• [Tâche demandée]
Recopiez sans rien changer le passage des enregistrements qui va de la ligne contenant « Where should I click to: Download » jusqu'à la ligne contenant « pos(21,726) », ces deux lignes incluses, et rien d'autre.

•••••

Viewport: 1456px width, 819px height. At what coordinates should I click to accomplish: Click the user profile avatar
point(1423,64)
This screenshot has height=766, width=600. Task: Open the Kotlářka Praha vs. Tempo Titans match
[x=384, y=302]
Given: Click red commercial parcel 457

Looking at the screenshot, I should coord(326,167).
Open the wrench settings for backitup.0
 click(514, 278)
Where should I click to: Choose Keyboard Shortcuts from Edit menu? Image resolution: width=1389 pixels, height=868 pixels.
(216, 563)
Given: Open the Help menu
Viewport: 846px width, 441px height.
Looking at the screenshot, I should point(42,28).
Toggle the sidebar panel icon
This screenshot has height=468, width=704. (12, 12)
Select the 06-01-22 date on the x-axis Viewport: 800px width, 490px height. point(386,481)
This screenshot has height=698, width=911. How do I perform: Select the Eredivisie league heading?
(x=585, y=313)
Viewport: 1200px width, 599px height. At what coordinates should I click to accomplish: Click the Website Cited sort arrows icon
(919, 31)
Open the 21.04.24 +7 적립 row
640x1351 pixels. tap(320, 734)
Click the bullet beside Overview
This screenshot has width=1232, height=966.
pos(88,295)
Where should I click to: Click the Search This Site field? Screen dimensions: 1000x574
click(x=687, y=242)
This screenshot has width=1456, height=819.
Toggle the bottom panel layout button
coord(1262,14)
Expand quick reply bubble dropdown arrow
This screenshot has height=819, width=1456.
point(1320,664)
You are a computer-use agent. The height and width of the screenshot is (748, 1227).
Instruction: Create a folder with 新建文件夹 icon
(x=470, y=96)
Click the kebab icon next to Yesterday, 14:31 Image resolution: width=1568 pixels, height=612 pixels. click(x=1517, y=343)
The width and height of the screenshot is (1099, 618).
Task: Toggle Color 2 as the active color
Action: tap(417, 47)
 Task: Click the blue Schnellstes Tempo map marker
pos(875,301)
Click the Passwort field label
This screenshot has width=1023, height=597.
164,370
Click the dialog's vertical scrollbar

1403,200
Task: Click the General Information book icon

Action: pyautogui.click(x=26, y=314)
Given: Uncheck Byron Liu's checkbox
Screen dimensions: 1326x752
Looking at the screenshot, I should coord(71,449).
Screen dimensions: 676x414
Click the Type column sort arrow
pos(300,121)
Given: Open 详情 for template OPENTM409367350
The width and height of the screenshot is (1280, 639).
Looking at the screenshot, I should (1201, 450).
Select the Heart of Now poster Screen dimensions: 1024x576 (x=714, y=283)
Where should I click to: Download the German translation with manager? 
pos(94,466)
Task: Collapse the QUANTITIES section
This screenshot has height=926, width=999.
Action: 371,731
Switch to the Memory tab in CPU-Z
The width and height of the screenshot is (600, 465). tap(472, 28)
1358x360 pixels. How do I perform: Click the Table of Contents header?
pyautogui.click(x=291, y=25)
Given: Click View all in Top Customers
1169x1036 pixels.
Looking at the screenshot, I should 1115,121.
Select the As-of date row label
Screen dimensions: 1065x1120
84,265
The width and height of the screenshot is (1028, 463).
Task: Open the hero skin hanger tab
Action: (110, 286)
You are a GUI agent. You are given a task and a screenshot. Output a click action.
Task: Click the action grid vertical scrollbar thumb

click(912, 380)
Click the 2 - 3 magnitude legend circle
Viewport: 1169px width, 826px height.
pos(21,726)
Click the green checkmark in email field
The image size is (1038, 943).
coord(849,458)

•••••

• [Réponse à la tâche]
Where should I click to: Download the German translation with manager? 
pos(94,466)
Task: Collapse the QUANTITIES section
This screenshot has height=926, width=999.
Action: 371,731
Switch to the Memory tab in CPU-Z
The width and height of the screenshot is (600, 465). tap(472, 28)
1358x360 pixels. How do I perform: Click the Table of Contents header?
pyautogui.click(x=291, y=25)
Given: Click View all in Top Customers
1169x1036 pixels.
Looking at the screenshot, I should 1115,121.
Select the As-of date row label
Screen dimensions: 1065x1120
84,265
The width and height of the screenshot is (1028, 463).
Task: Open the hero skin hanger tab
Action: (110, 286)
You are a GUI agent. You are given a task and a screenshot. Output a click action.
Task: Click the action grid vertical scrollbar thumb

click(912, 380)
Click the 2 - 3 magnitude legend circle
Viewport: 1169px width, 826px height.
pos(21,726)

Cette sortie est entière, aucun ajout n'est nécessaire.